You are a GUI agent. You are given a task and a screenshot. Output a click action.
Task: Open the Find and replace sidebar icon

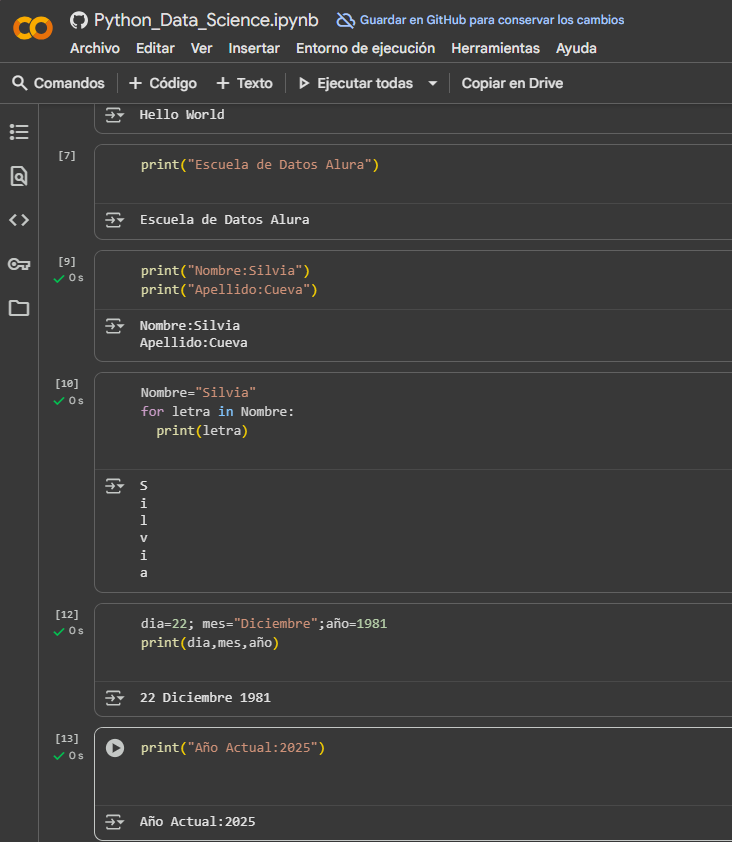pos(19,176)
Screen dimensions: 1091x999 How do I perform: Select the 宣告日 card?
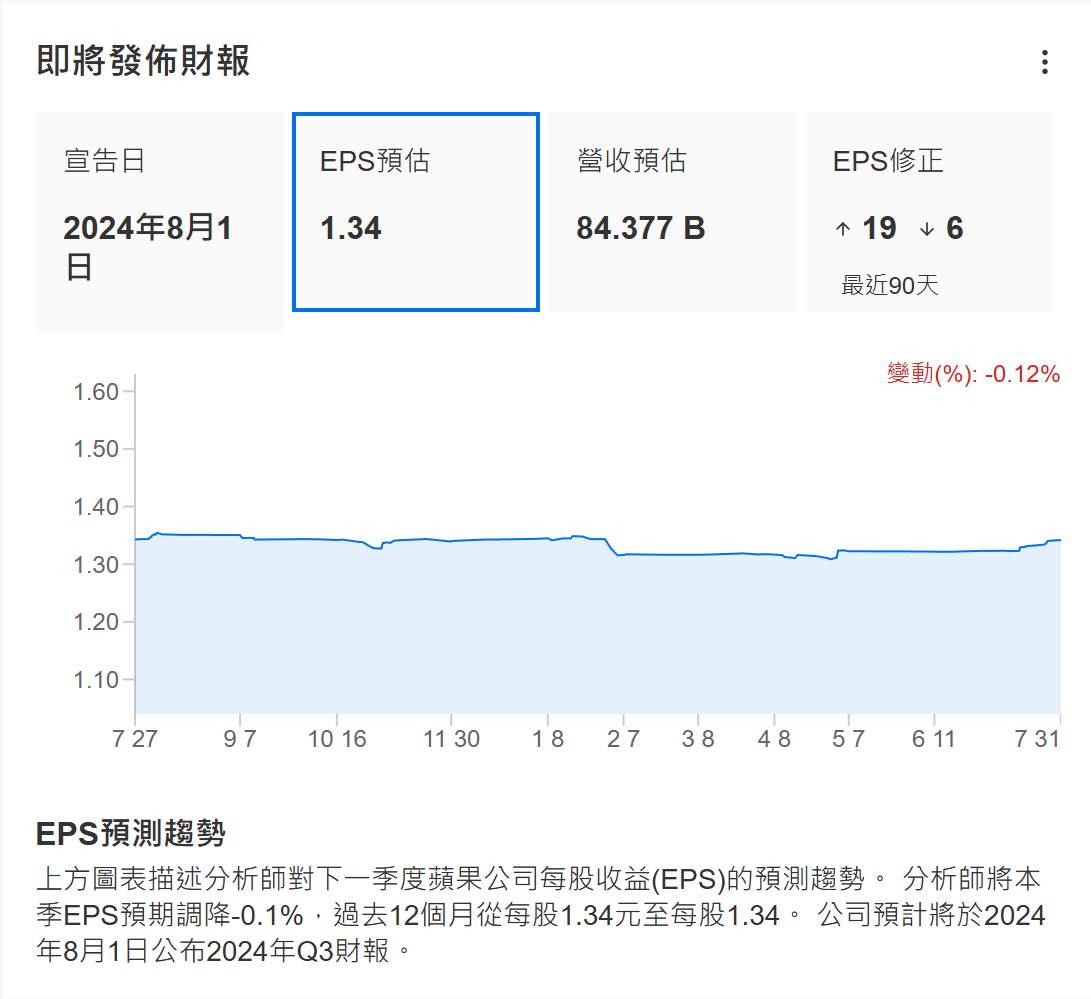[x=159, y=222]
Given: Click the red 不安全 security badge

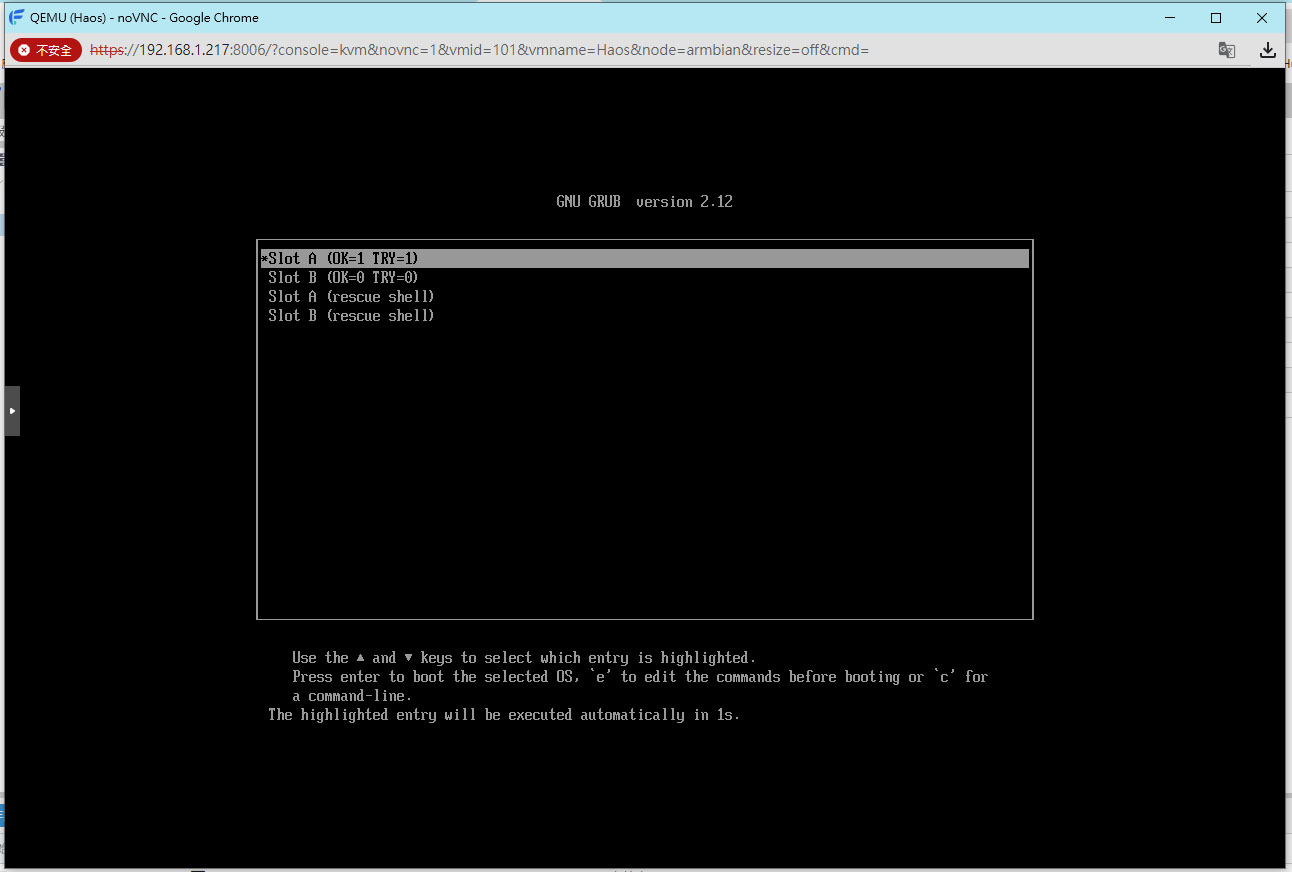Looking at the screenshot, I should (x=46, y=50).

┄┄┄┄┄┄┄┄┄┄

The answer is the listing above repeated verbatim, minus its images.

Result:
You are a GUI agent. You are given a task and a screenshot. Output a click action.
Task: Open the Find and replace sidebar icon

pos(19,176)
Screen dimensions: 1091x999 How do I perform: Select the 宣告日 card?
[x=159, y=222]
Given: Click the red 不安全 security badge

Looking at the screenshot, I should (x=46, y=50).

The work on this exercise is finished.